# Setting up env. variables at startup for all users (incl. root)



## alexkywalker (Sep 4, 2002)

*How do I setup environment variables at startup with GLOBAL visibility* 

I am new to Macs and Mac OS X. I am running the following services on my Mac:
- Tomcat 
- Jakarta Cactus
- JUnit
- Jakarta Ant

Every time I have to work with these I have to setup a JAVA_HOME and a CLASSPATH environment variables, using "setenv".

I already found how to automate this when a user (non-root) logs in, but I need these variables to be visible GLOBALLY.

Do you know how can I do this?

Thanks in advance.

Alejandro


----------



## btoneill (Sep 4, 2002)

You want to make the following files:
/etc/csh.login - this file should set the variables you want for csh and tcsh shells
/etc/profile - this file should set the variables for Bourne based shells (sh,ksh,bash)

This are run by the shell on login.

Brian


----------



## dani++ (Sep 5, 2002)

Take a look at:

/usr/share/init/tcsh/README


as well.


dani++


----------



## alexkywalker (Sep 7, 2002)

*It's working!*

After several unsuccessful attempts, I desperately searched the web and found this useful link that saved my life:

*How to Install Tomcat in Mac OS X*  

Thanks for your help!


----------



## mntamago (Sep 10, 2002)

> _Originally posted by alexkywalker _
> *It's working!
> 
> After several unsuccessful attempts, I desperately searched the web and found this useful link that saved my life:
> ...



One quick question...what OS are you running.  10.2 with the developer tools that come with it?


----------



## alexkywalker (Sep 10, 2002)

Nope, I am using 10.1.5

Why the question? Are there any implications in the configuration that could be affecting me?


----------



## mntamago (Sep 10, 2002)

> _Originally posted by alexkywalker _
> *Nope, I am using 10.1.5
> 
> Why the question? Are there any implications in the configuration that could be affecting me? *



No, No. No implications and such.  It is rather a personal issue.

What I mean is that I have been working with tomcat on my Mac OSX for a short while now.  I was just starting to get up to running speed -i.e.
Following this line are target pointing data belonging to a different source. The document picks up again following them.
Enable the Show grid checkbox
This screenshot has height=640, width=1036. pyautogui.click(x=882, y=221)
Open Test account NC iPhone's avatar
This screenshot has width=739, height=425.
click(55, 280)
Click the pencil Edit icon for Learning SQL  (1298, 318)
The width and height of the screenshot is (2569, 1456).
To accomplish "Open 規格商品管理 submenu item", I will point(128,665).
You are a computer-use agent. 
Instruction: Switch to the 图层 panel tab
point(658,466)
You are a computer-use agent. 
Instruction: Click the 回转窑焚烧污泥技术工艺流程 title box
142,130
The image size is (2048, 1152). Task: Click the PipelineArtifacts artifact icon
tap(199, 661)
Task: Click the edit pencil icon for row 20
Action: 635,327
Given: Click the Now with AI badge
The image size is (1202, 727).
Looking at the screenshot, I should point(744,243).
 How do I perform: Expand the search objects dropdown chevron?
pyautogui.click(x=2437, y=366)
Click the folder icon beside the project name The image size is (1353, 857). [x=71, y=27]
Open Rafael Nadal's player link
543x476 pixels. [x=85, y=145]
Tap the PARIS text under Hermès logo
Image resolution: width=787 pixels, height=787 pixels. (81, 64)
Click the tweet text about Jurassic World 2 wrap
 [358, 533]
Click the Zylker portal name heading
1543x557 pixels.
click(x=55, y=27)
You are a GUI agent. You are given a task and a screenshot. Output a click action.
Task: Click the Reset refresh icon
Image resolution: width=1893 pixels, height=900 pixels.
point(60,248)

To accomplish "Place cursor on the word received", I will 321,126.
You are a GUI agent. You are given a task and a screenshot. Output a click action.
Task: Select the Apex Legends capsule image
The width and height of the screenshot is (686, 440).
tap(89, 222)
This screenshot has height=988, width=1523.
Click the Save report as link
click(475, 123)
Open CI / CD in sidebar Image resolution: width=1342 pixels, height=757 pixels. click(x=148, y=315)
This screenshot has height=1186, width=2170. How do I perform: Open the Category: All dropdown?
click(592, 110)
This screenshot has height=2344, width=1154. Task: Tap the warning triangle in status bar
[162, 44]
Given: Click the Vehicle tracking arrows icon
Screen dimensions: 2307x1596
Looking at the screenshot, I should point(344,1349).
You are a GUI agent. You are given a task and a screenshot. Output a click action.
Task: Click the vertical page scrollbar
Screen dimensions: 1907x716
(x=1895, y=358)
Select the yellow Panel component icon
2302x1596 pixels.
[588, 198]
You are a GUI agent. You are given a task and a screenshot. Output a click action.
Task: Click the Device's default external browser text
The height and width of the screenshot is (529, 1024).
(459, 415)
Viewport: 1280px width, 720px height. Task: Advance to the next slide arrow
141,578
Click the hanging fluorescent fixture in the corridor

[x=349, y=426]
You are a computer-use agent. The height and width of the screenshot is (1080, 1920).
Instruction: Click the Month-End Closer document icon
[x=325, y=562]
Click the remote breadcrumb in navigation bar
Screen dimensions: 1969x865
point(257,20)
I had just got all the applications I wanted to utilize in my development set up and running smoothly together - when 10.2 came out.  And although I worried slightly about what might happen, when 10.2 arrived at my doorstep, I promptly installed it.

Since that time tomcat has not worked.  Thus, after reading you post I thought that perhaps I had found a glimmer of light in what otherwise is a rather dark tunnel at present.

BTW perhaps you have already seen this page, but the page I used to setup tomcat is:

http://developer.apple.com/internet/java/tomcat1.html

Thanks for the info!

m(_ _)m


----------